Unified Multimodal Uncertain Inference

arXiv cs.CV / 4/13/2026

💬 OpinionSignals & Early TrendsIdeas & Deep AnalysisModels & Research

Key Points

  • The paper proposes Unified Multimodal Uncertain Inference (UMUI), a task that requires models to output calibrated probability estimates for hypotheses using text, audio, video, or any combination of modalities.
  • It addresses a gap in prior work by moving beyond single-modality, binary entailment to enable fine-grained probabilistic reasoning across modalities.
  • The authors create a human-annotated evaluation dataset featuring scalar probability judgments across audio, visual, and audiovisual settings, and also test on existing text and audio benchmarks.
  • They introduce CLUE (Calibrated Latent Uncertainty Estimation), combining self-consistent teacher calibration with distribution-based confidence probing to improve calibration of predictions.
  • Results show their 3B-parameter model matches or outperforms baselines with up to 32B parameters across modalities.

Abstract

We introduce Unified Multimodal Uncertain Inference (UMUI), a multimodal inference task spanning text, audio, and video, where models must produce calibrated probability estimates of hypotheses conditioned on a premise in any modality or combination.
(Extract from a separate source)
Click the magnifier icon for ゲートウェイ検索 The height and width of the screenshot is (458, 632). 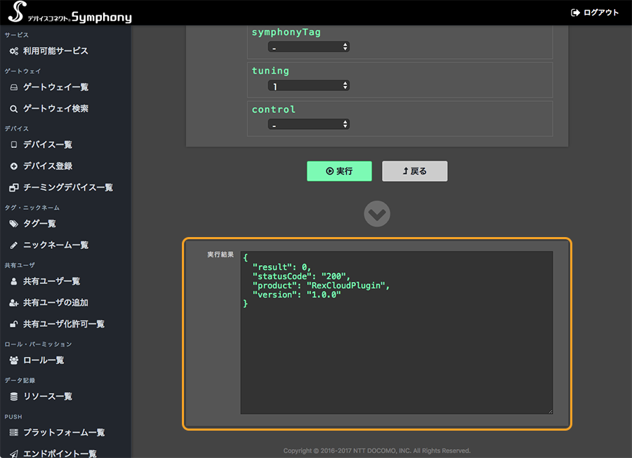(14, 109)

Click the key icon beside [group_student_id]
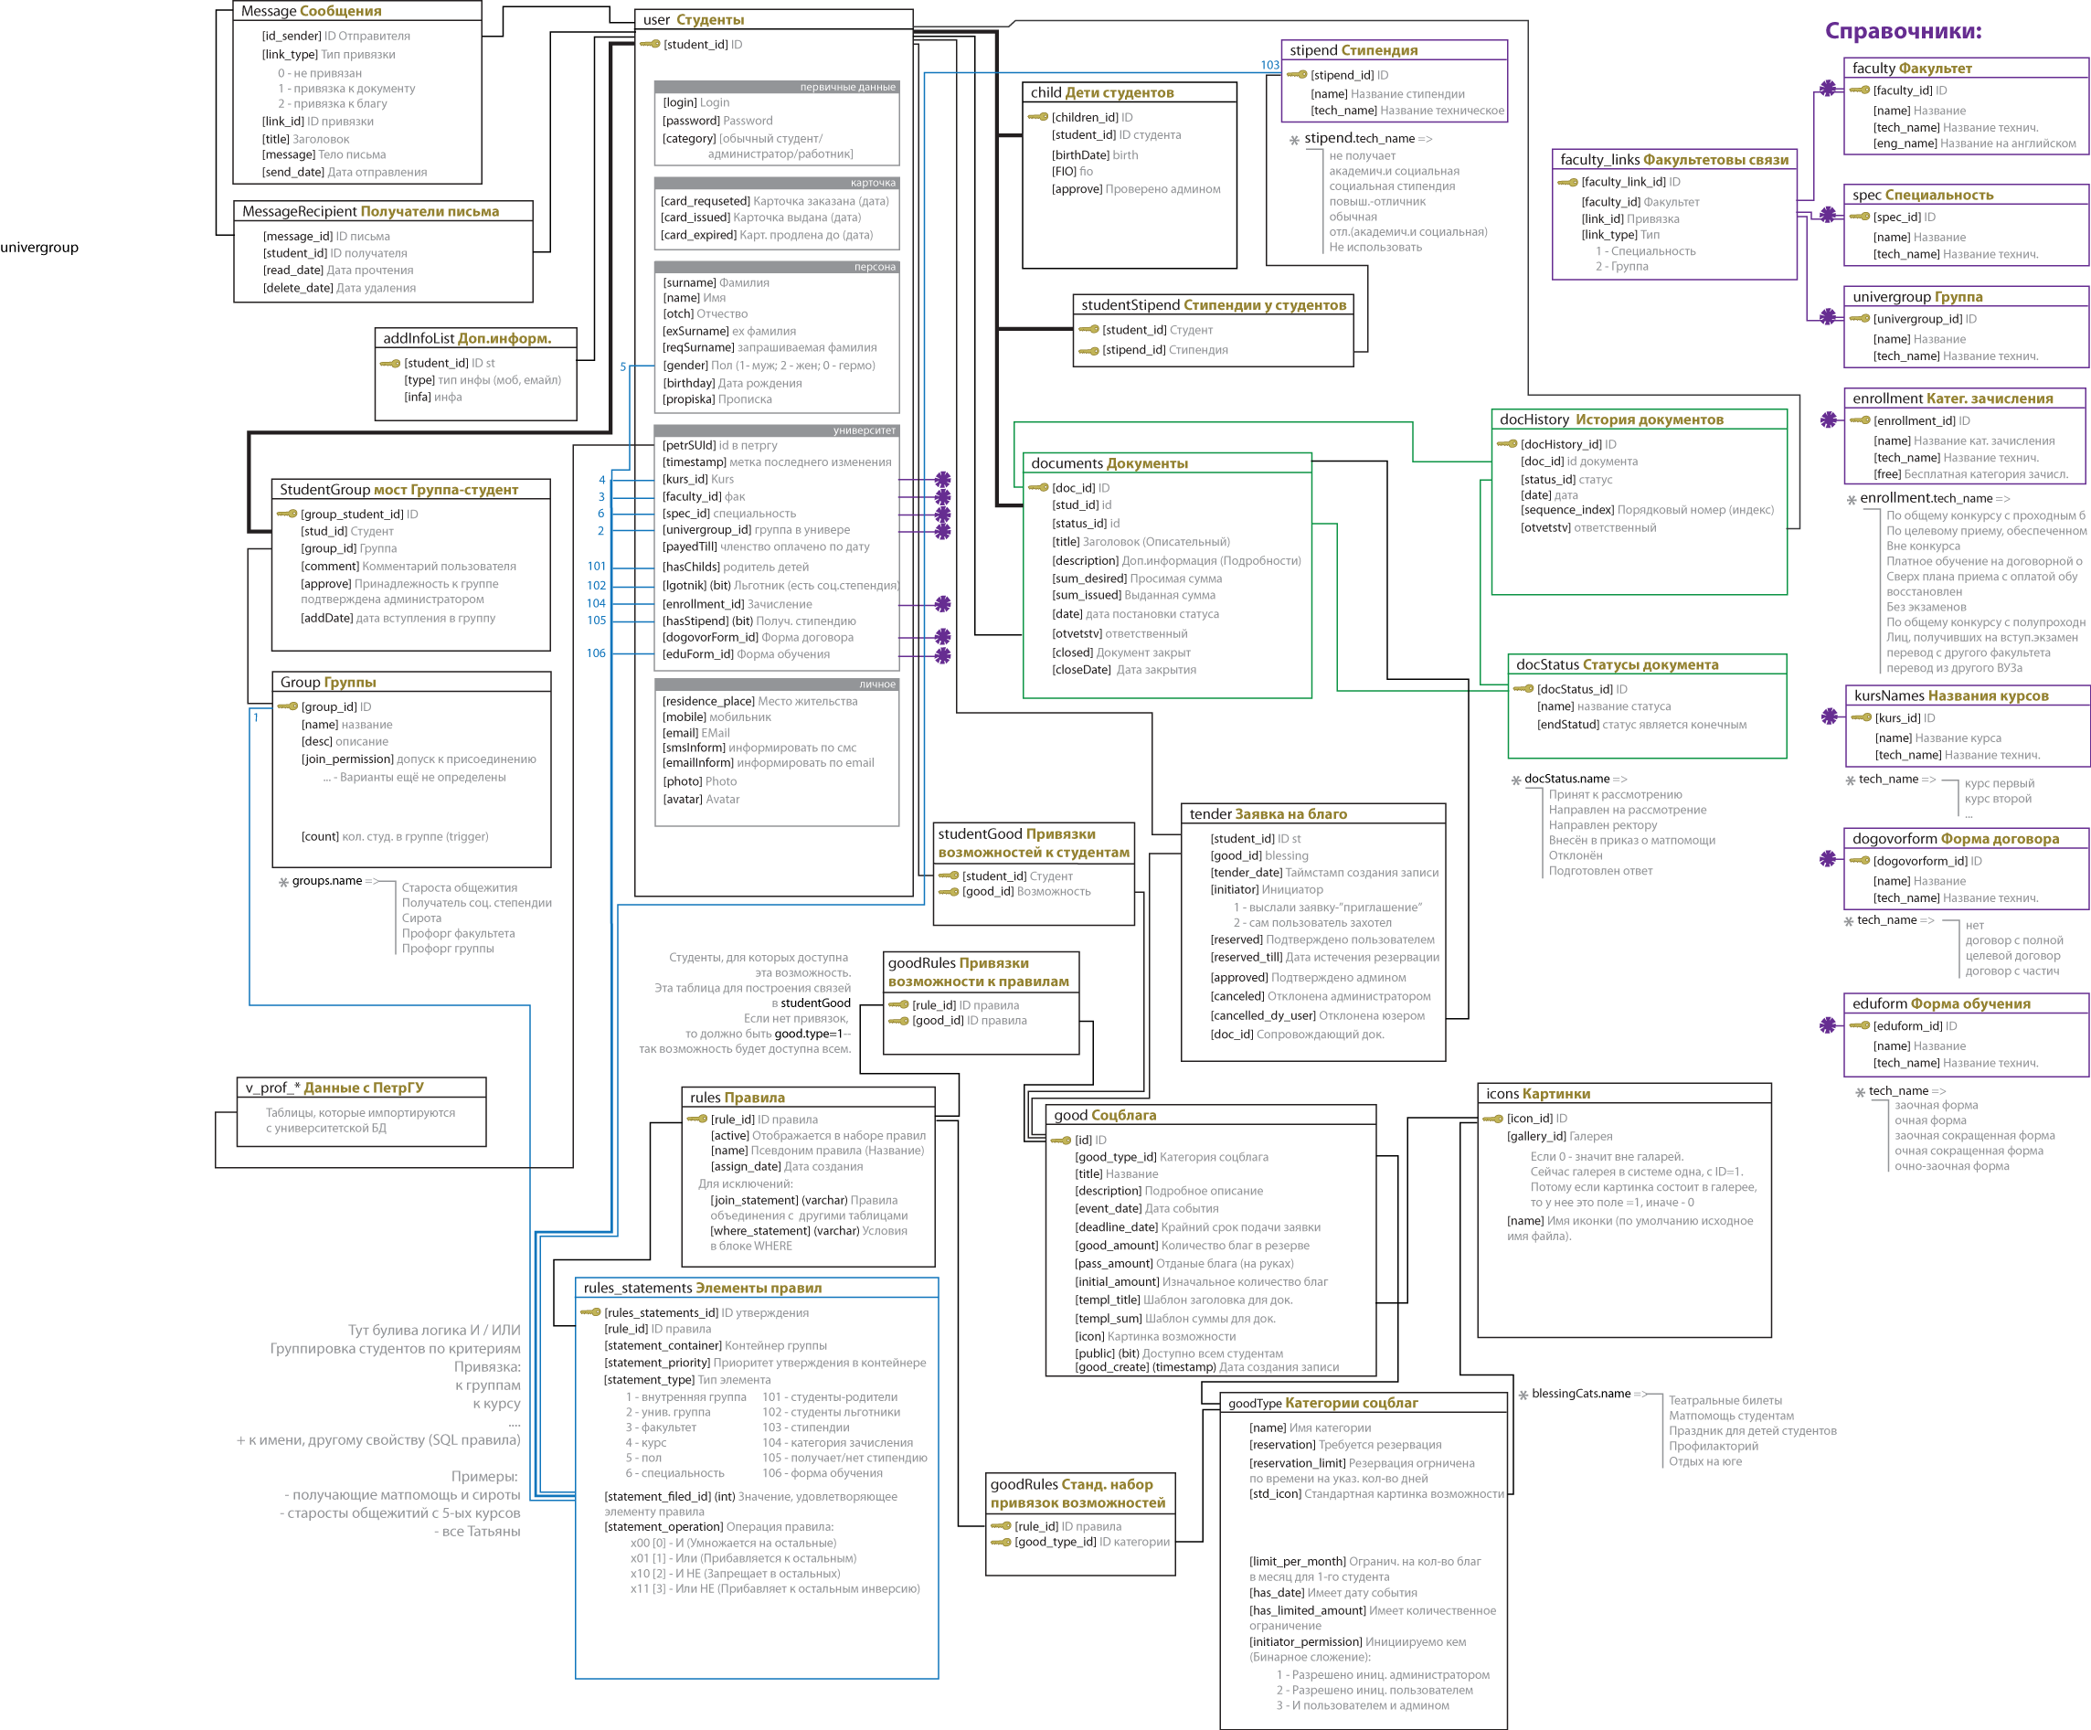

While uncertain inference has been explored in text, extension to other modalities has been limited to single-modality binary entailment judgments, leaving no framework for fine-grained probabilistic reasoning in or across other modalities. To address this, we curate a human-annotated evaluation set with scalar probability judgments across audio, visual, and audiovisual settings, and additionally evaluate on existing text and audio benchmarks. We introduce CLUE (Calibrated Latent Uncertainty Estimation), which combines self-consistent teacher calibration and distribution-based confidence probing to produce calibrated predictions. We demonstrate that our 3B-parameter model achieves equivalent or stronger performance than baselines up to 32B parameters across all modalities.